_Short task:_ Quote every entry below word for word, omitting the pictures.

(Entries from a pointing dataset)
▼

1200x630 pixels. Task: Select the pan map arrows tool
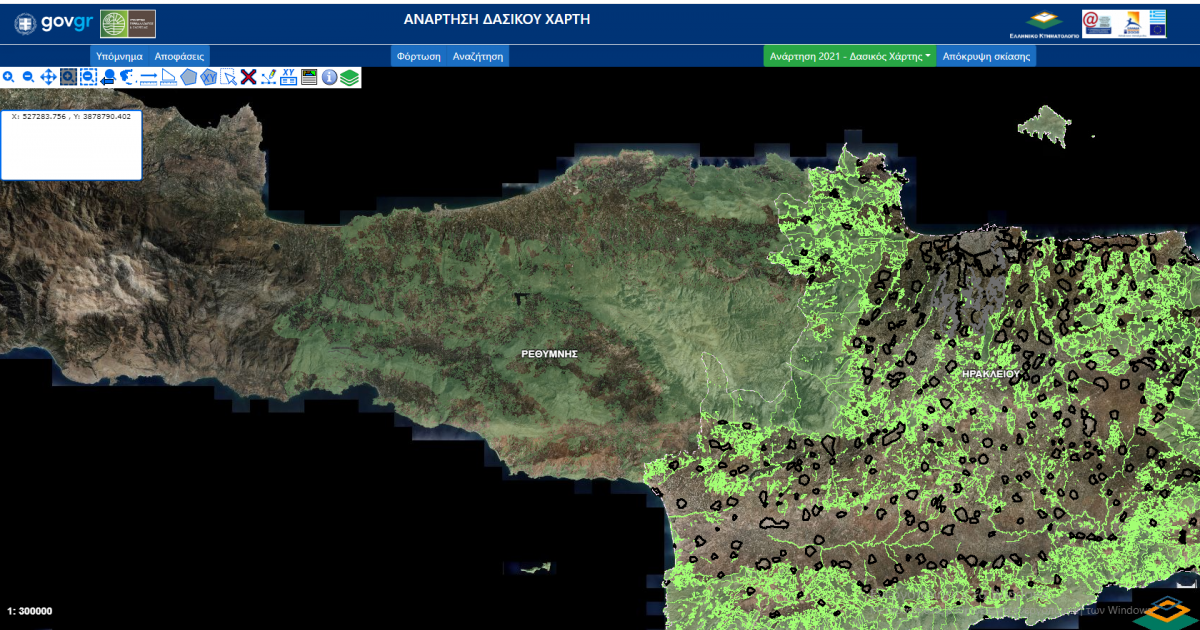[48, 77]
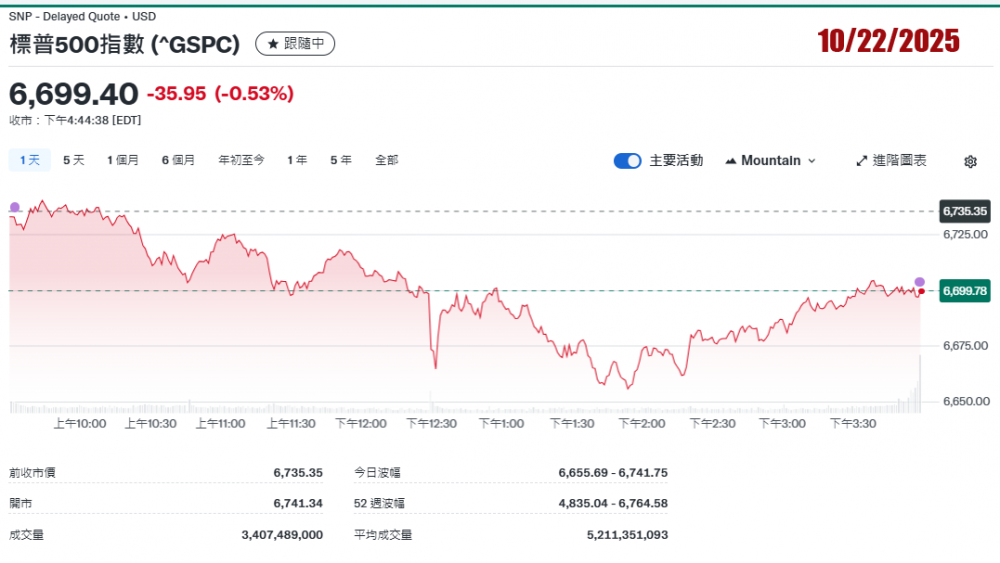Select the 1天 time range tab
The height and width of the screenshot is (563, 1000).
point(30,160)
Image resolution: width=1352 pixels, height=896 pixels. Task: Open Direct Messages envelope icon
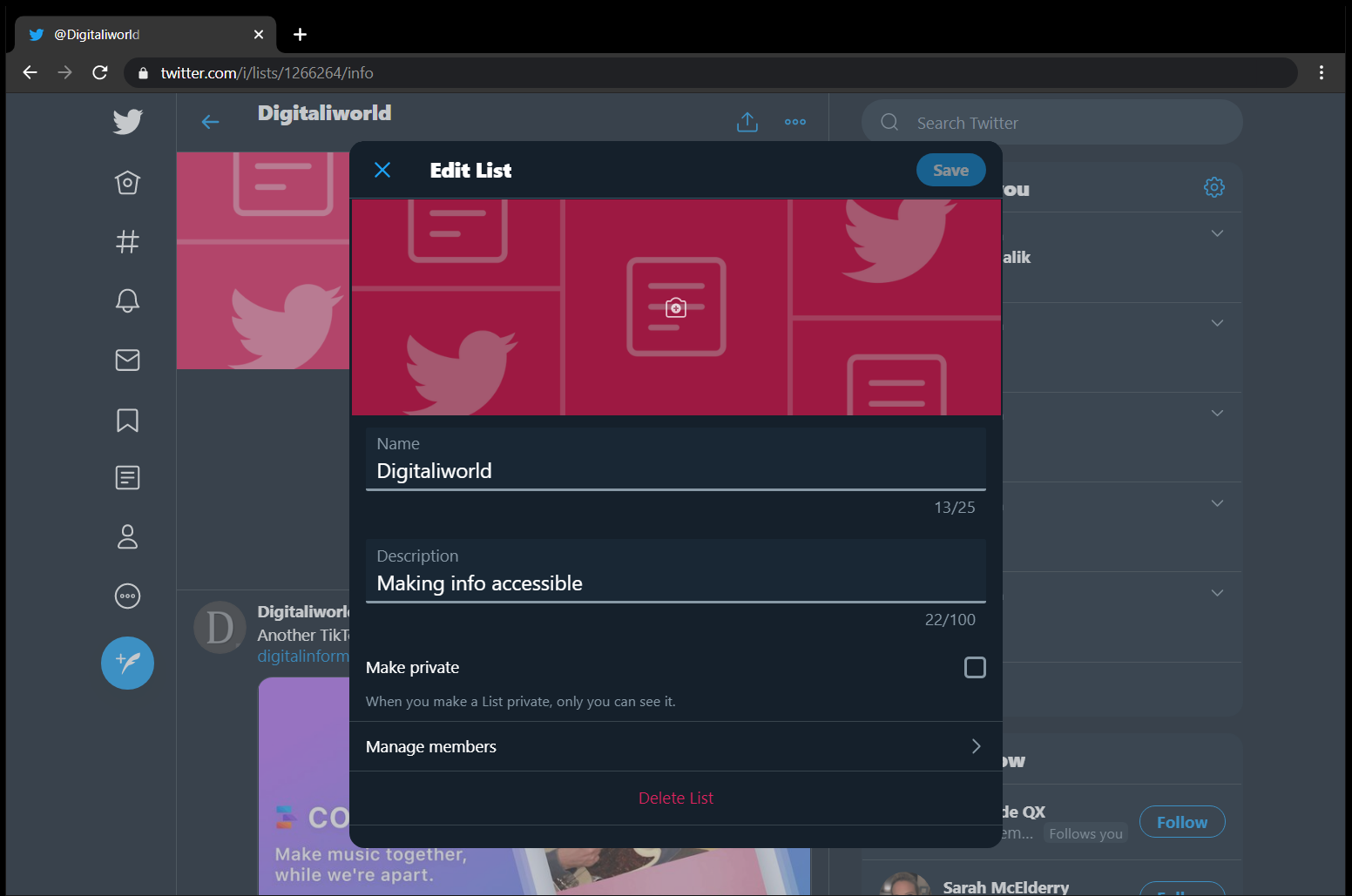coord(127,360)
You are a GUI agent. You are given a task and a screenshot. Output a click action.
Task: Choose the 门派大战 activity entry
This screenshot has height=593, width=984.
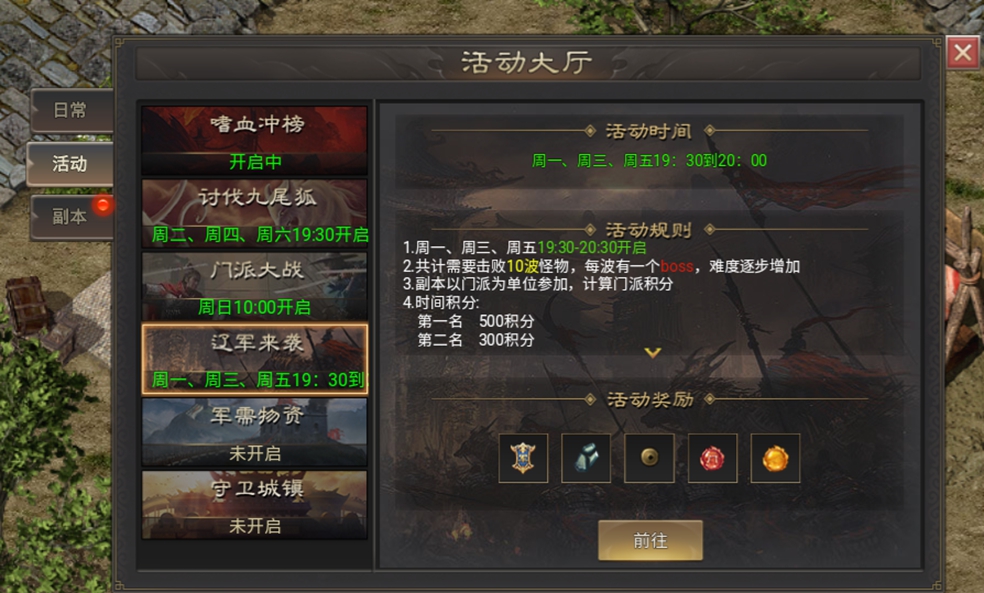pos(255,286)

▲

_Response to the exercise:_
1200x630 pixels. Task: Select the pan map arrows tool
[48, 77]
Select the 1天 time range tab
The height and width of the screenshot is (563, 1000).
point(30,160)
Image resolution: width=1352 pixels, height=896 pixels. Task: Open Direct Messages envelope icon
coord(127,360)
You are a GUI agent. You are given a task and a screenshot. Output a click action.
Task: Choose the 门派大战 activity entry
This screenshot has height=593, width=984.
pos(255,286)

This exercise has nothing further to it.